Child-wounds are gradually inverted and crawl underground to burrow in the internalized children of my adult clients. These developmental wounds, often accompanied by sequelae of complex post traumatic stress, become gradually hardwired into the brain and memory systems of the individual and create distorted internal working models of self, reality and relationships. Symptoms of developmental trauma are extremely wide spread and can impact every level of the adult person's Being both overtly and subtly. They run a very wide gamut from emotional dysregulation and pervasive anxiety, to depressed and dissociative states, difficulties with attention and focus, somatic problems and pain, relational distrust, relational avoidance or dependent enmeshment; chronic shame and low self-worth, and the often unconscious formation of a false self structure. Adults with a false sense of self frequently compromise their own true desires and needs in order to comply with the external expectations of others. Their misguided, often unconscious, hope is one of earning approval and eventual self-worth. Tough psychological hides accrue thick defensive scar tissue over the developmental years to protect tender sores and characterological holes from further exposure and violation. In the darkest and loneliest of caves, the inner children crouch: saddled with the heaviest burden of sorrow, fear, hurt, shame and longing within the person's entire psychic constellation.

Dog

N Ditz

"Perhaps the most universally disowned self in our civilized world is the vulnerable child. Yet this child may be our most precious subpersonality, the one closest to our essence, the one that enables us to be truly intimate, to fully experience others, and to love. Unfortunately, it usually disappears by the age of five."

~ Hal & Sidra Stone

The greatest challenge for me as a therapist is reaching past the labyrinthine and cold spaces of time, complex adult armoring and dissociation to invite the child parts -comprising varying ages and bearing different emotional complexes- to the light of present consciousness. When beckoning forth the inner children, I am sometimes met with mountains of silent resistance, subterfuge, and web-like adult defense structures. Eventually, however, I can often spot a child sub-self peeking out surreptitiously through very subtle shifts in body language: limbs may start wiggling or huddle together tightly like orphans seeking warmth, hands and feet can spontaneously flap their wings, facial muscles melt or stiffen while catching curveballs of emotion, voice takes on a higher pitch and faster cadence or becomes waiflike and whispery, eyes may search me beseechingly and grow wide as saucers, teeth flash or grimace like a wild animal, a grin may sprawl across the face sloppy as a child's early drawing, shoulders collapse as though carrying the elephantine heft of ten generations of familial pain.

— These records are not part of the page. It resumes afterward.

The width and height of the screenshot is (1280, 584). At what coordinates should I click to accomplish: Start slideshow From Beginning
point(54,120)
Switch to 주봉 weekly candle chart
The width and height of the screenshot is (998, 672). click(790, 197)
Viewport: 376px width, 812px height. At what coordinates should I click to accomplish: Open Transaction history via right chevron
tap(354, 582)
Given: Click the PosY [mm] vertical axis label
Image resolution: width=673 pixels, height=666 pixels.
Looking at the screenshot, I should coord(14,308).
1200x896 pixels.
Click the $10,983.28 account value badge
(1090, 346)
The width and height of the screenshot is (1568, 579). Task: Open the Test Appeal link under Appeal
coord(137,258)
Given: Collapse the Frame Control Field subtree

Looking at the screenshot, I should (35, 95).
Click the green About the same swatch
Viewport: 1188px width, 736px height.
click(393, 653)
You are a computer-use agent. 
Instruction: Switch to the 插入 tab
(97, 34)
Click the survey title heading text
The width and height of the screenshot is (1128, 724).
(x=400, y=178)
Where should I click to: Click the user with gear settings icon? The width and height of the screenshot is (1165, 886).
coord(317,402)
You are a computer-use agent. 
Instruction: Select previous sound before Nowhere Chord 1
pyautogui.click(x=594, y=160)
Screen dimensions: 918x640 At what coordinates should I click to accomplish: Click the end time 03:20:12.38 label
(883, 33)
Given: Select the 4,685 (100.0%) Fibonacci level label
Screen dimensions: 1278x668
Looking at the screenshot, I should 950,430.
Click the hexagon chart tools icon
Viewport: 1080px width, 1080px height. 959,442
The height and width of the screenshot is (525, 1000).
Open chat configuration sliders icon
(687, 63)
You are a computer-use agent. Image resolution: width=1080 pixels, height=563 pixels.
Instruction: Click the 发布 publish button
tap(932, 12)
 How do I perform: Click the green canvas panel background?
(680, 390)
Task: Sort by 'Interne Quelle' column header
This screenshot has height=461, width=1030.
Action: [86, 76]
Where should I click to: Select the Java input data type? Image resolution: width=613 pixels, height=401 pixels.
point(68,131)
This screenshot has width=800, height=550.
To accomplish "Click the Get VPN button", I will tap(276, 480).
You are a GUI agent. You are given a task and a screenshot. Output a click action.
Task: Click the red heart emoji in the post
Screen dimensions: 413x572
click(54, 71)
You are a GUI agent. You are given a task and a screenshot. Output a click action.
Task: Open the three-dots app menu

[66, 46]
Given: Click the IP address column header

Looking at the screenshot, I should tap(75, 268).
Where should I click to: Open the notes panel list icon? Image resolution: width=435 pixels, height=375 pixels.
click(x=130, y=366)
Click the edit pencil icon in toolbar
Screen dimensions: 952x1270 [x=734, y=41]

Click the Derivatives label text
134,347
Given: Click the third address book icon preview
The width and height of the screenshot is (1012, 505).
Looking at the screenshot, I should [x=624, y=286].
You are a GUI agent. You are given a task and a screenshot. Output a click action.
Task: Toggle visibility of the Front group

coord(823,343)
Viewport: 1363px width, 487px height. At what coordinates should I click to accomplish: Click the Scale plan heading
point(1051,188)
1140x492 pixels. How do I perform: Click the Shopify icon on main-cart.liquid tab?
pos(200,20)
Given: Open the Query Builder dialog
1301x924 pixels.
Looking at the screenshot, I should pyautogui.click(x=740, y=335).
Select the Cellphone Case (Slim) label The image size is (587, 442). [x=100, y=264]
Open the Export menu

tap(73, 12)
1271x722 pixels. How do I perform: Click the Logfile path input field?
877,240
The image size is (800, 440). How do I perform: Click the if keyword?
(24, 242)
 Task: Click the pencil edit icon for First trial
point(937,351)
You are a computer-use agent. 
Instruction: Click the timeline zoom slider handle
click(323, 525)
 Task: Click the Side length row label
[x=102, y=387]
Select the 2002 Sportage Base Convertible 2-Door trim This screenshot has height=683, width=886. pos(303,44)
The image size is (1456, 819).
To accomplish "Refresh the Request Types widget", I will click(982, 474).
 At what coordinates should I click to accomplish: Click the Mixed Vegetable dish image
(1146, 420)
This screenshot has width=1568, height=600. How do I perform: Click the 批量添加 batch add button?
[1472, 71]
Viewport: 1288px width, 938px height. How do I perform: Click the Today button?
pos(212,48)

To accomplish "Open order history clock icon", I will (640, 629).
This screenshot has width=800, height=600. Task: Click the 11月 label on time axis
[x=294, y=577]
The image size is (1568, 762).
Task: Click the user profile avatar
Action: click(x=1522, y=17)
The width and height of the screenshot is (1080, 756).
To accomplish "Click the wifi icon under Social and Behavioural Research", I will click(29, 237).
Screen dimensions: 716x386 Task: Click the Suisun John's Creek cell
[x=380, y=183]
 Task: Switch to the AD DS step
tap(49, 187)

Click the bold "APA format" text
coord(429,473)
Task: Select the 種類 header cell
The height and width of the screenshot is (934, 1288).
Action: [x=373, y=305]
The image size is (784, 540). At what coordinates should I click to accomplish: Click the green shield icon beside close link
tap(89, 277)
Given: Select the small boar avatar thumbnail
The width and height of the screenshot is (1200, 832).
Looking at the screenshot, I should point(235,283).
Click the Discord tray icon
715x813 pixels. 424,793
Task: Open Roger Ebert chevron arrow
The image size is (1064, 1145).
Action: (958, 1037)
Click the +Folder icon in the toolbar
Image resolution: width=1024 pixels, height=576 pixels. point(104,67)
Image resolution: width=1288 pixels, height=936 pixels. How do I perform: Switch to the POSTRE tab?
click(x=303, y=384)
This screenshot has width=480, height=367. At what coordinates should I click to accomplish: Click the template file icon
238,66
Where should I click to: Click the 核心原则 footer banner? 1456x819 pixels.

There is more vitality to the person's embodied self when the child shines through regardless of how aggrieved or despairing he or she may be. A palpable sprite of energy whisks past on agile toes across the land between us. The air seems to moisten and warm several degrees, ushering in an early and unexpected spring. The person's features appear sharpened and clarified as if boiling storm clouds have scudded past clearing a once slushy sky. The word "inner child" does not even have to be spoken out loud for me to begin contacting this aspect of a person's core. Until the child parts feel safe enough to emerge to the surface and speak directly to me, it is healing enough for them to sense in their own instinctive skins that they are seen with my heart-eyes, unconditionally accepted, and benevolently "called".